** Opening EXTRACT block **
Ronald Walsworth

Ronald Walsworth is an American physicist, engineer, and professor at the University of Maryland.[1]

Career

Walsworth earned a B.S. in physics from Duke University in 1984 and completed a  Ph.D. in physics from Harvard in 1991.[2] He has been recognized for his contributions to science. In 2001, he was elected a Fellow of the American Physical Society. [3] He was a Distinguished Traveling Lecturer for the American Physical Society from 2002 to 2023. In 2005, he received the Francis M. Pipkin Award in Precision Measurements from the American Physical Society.[4] He also received the Smithsonian Institution Exceptional Service Award; the Duke University Faculty Scholar Award; and the NASA Group Achievement Award.

Since 2020, Walsworth has served as the Founding Director of the Quantum Technology Center at the University of Maryland;[5] and also as a Minta Martin Professor in the Department of Physics[6] and in the Department of Electrical & Computer Engineering[7] at the University of Maryland. He previously served as a Senior Physicist at the Smithsonian Astrophysical Observatory and as a Senior Lecturer in the Department of Physics at Harvard University.

Walsworth has helped establish several startup companies.[8] In 2012, he co-founded Quantum Diamond Technologies, Inc. with Mikhail Lukin and others to develop biomedical diagnostic technology using nitrogen-vacancy diamond magnetic imaging.[9] In 2014, he co-founded Hyperfine with Matthew Rosen and Jonathan Rothberg to develop the world’s first portable human MRI instrument able to move to a patient’s bedside at the point of care.[10] [11] In 2020, he founded Quantum Catalyzer to perform quantum research and create new quantum technology startups;[12] one of these companies is QDM.IO, co-founded by Walsworth and Roger Fu,[13] which builds and sells quantum diamond microscopes (QDMs) for research and education.[14]
** Closing EXTRACT block **
EXERCISE INSTRUCTIONS » Can you print the passage of the Ronald Walsworth biography from "Walsworth earned a" to "Group Achievement Award."? You won't need the lines for anything here.
** Opening RECORD EXTRACTS block **
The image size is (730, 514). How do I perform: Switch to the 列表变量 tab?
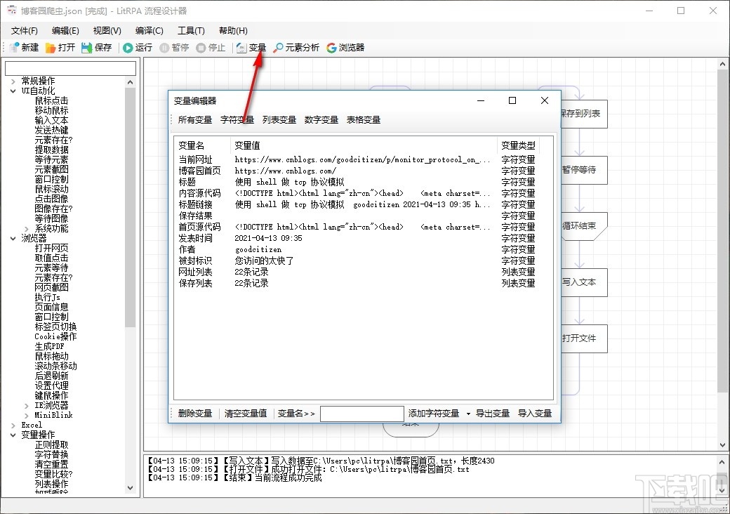point(279,119)
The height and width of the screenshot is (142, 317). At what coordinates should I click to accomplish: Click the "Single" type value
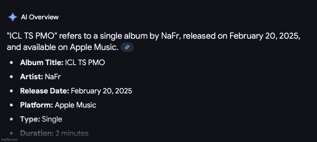[x=52, y=119]
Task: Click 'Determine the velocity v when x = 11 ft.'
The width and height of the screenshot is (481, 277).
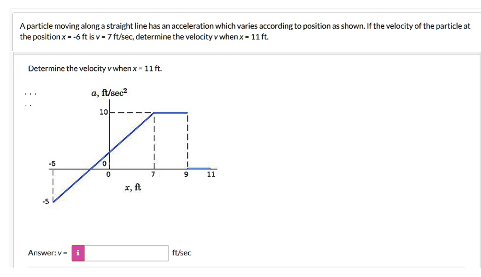Action: tap(94, 69)
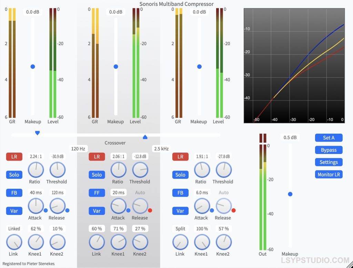This screenshot has height=268, width=353.
Task: Recall the Set A preset
Action: 328,137
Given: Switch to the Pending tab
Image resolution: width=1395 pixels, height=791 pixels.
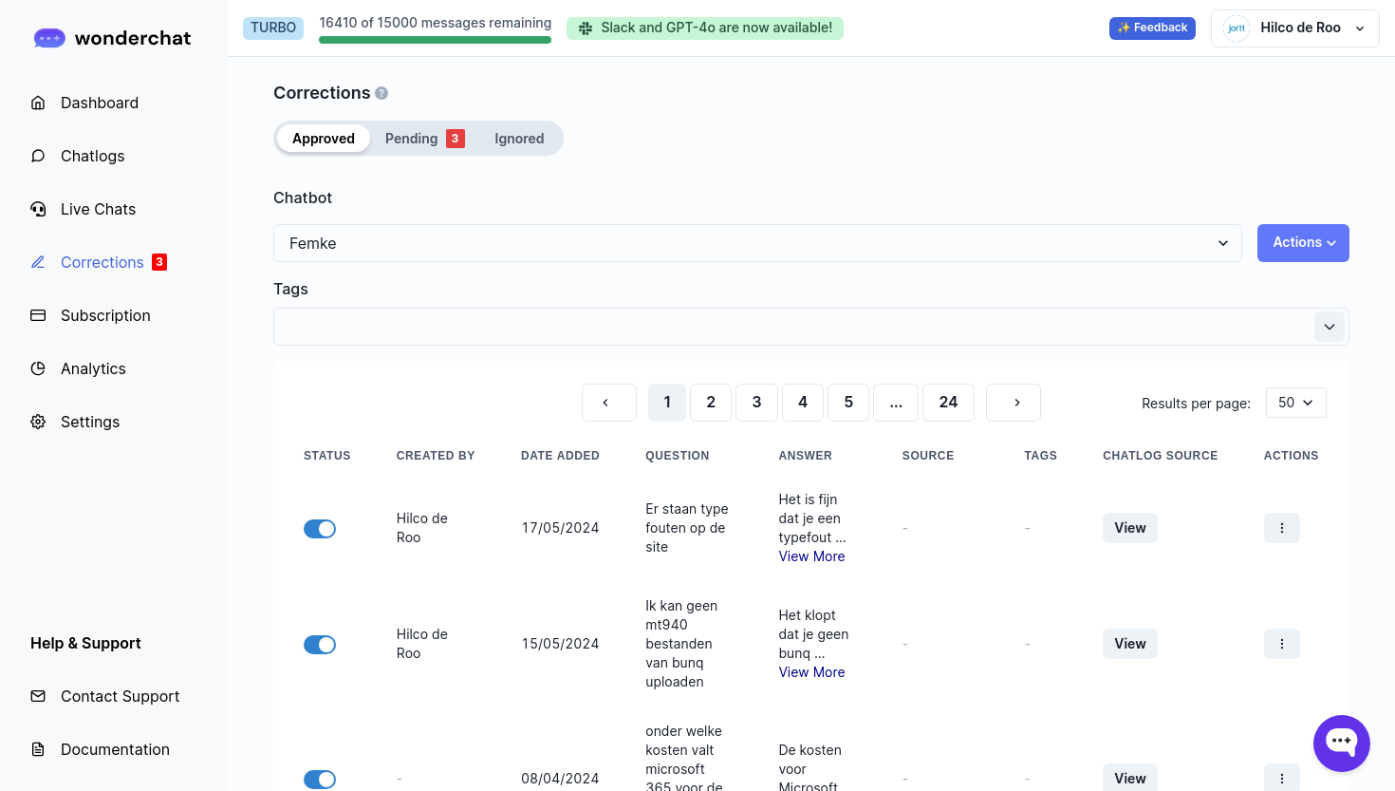Looking at the screenshot, I should 423,139.
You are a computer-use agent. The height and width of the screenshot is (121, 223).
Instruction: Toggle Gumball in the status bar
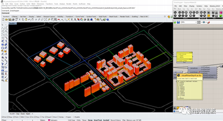pos(106,120)
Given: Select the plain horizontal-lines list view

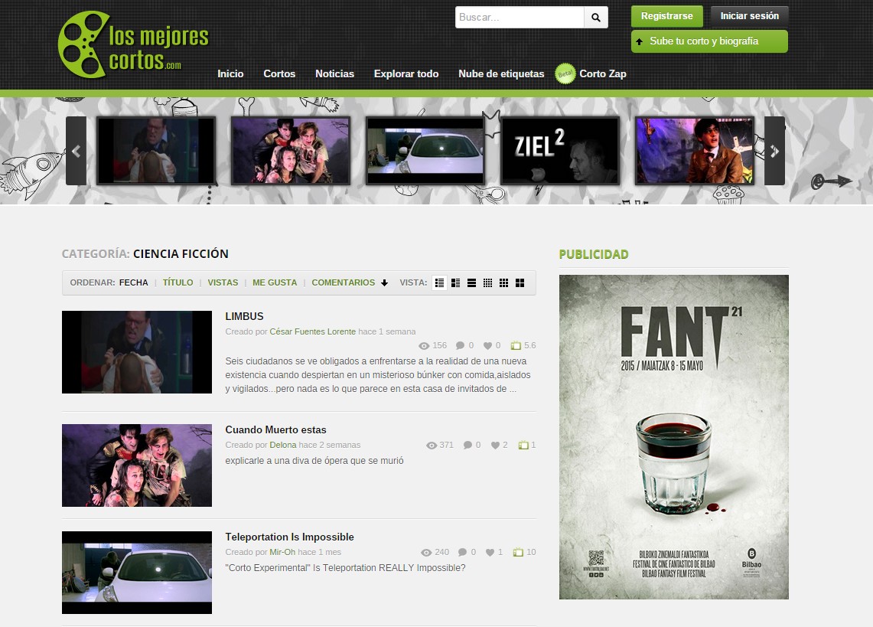Looking at the screenshot, I should pyautogui.click(x=471, y=282).
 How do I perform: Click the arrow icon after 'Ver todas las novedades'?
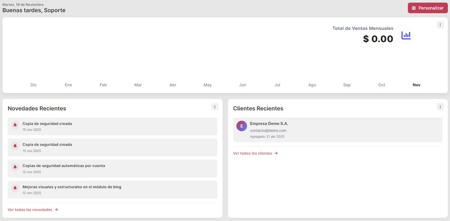(x=56, y=209)
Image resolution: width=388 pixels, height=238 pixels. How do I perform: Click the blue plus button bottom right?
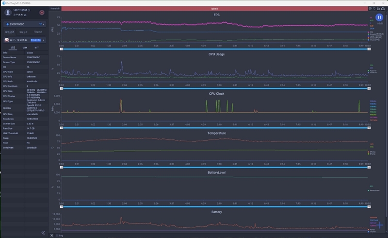coord(380,226)
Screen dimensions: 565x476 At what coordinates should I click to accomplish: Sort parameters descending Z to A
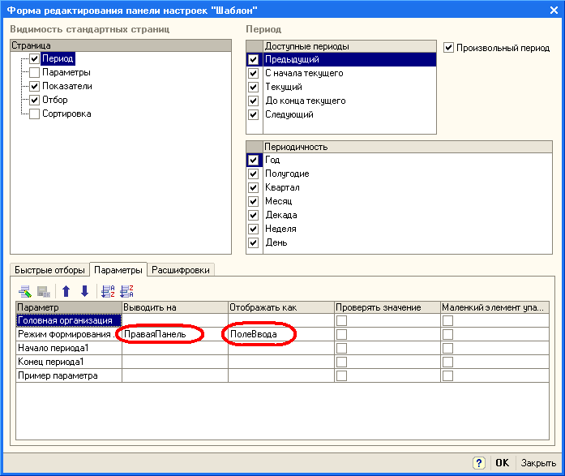click(x=126, y=291)
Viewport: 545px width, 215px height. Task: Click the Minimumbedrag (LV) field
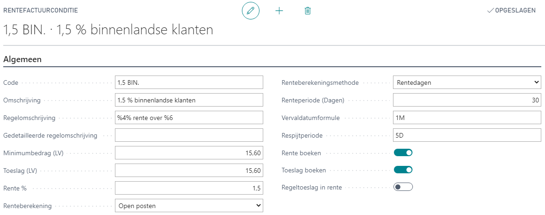[189, 153]
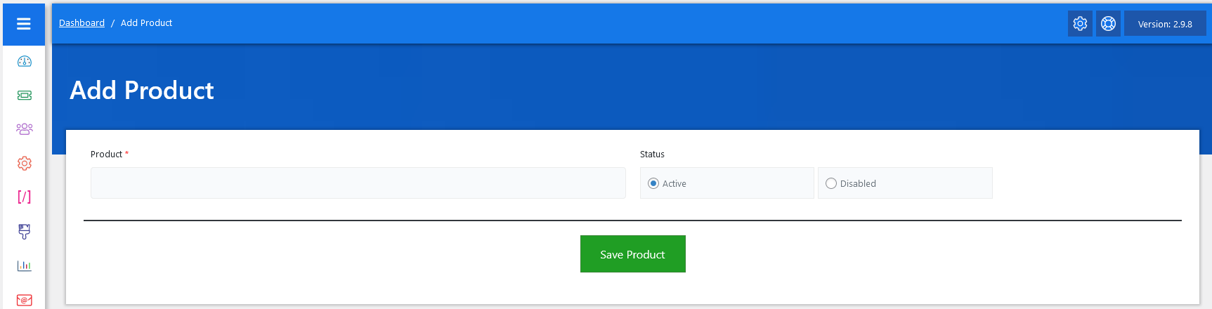Open the shortcode brackets sidebar icon
Image resolution: width=1212 pixels, height=309 pixels.
click(25, 197)
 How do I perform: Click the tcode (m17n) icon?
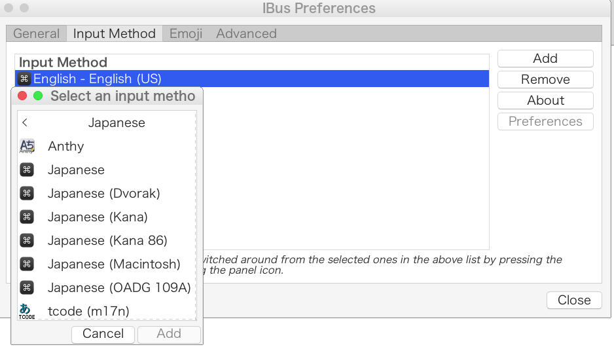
** Closing RECORD EXTRACTS block **
SOLVED EXERCISE »
Walsworth earned a B.S. in physics from Duke University in 1984 and completed a  Ph.D. in physics from Harvard in 1991.[2] He has been recognized for his contributions to science. In 2001, he was elected a Fellow of the American Physical Society. [3] He was a Distinguished Traveling Lecturer for the American Physical Society from 2002 to 2023. In 2005, he received the Francis M. Pipkin Award in Precision Measurements from the American Physical Society.[4] He also received the Smithsonian Institution Exceptional Service Award; the Duke University Faculty Scholar Award; and the NASA Group Achievement Award.